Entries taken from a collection
▼▼▼

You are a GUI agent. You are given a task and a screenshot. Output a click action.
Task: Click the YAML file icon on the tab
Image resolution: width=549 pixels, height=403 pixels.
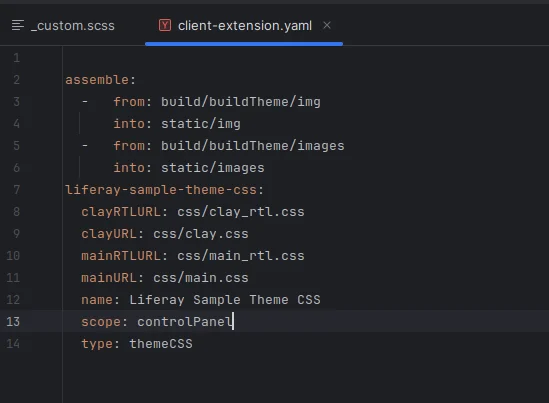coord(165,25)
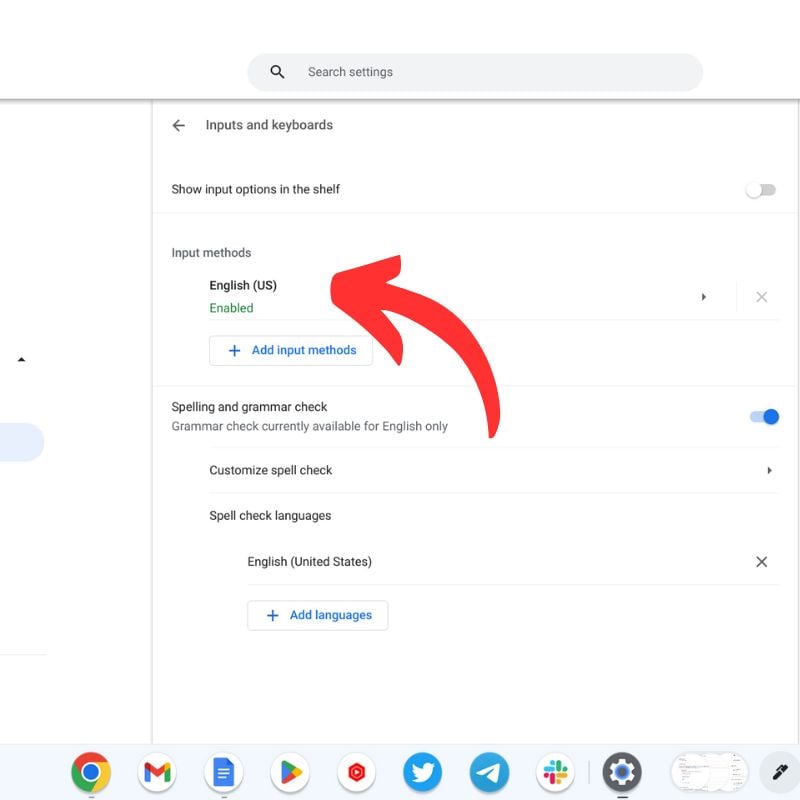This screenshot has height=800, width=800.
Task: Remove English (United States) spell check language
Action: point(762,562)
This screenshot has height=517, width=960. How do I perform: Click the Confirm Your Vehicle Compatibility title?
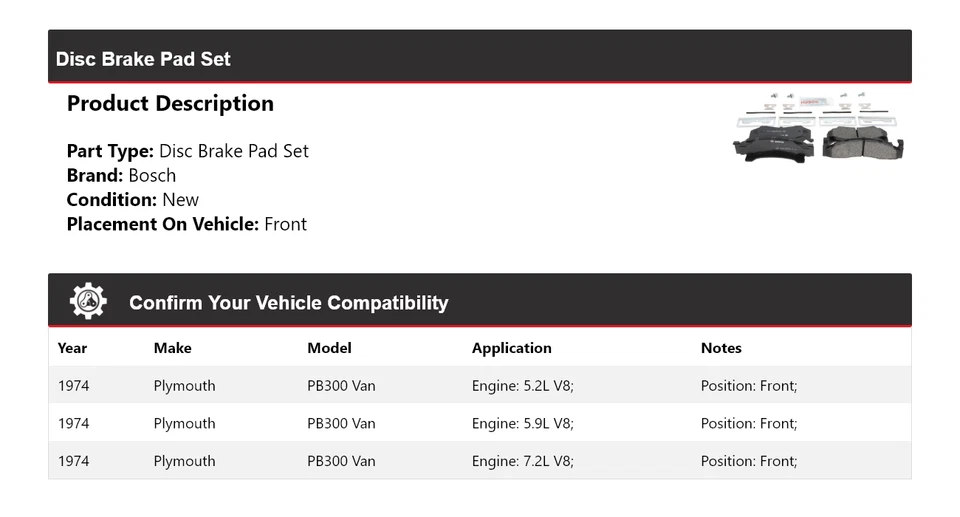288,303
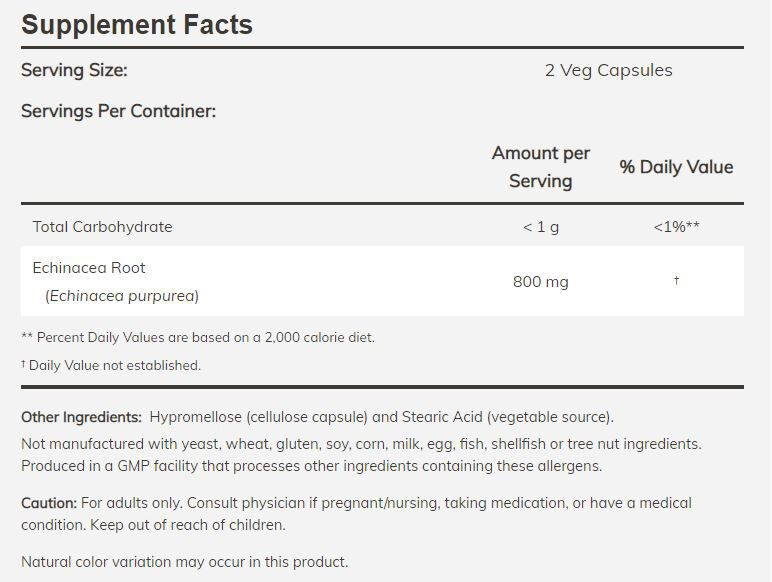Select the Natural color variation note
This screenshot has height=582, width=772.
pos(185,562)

▲▲▲

Reproduce the data in full. Do not carry over any picture.

You are a GUI agent. You are given a task and a screenshot. Output a click action.
Task: Click the YAML file icon on the tab
Image resolution: width=549 pixels, height=403 pixels.
coord(165,25)
This screenshot has height=800, width=800.
Task: Remove English (United States) spell check language
Action: point(762,562)
This screenshot has height=517, width=960. How do I perform: Click the Confirm Your Vehicle Compatibility title?
288,303
Select the Natural color variation note
This screenshot has height=582, width=772.
pos(185,562)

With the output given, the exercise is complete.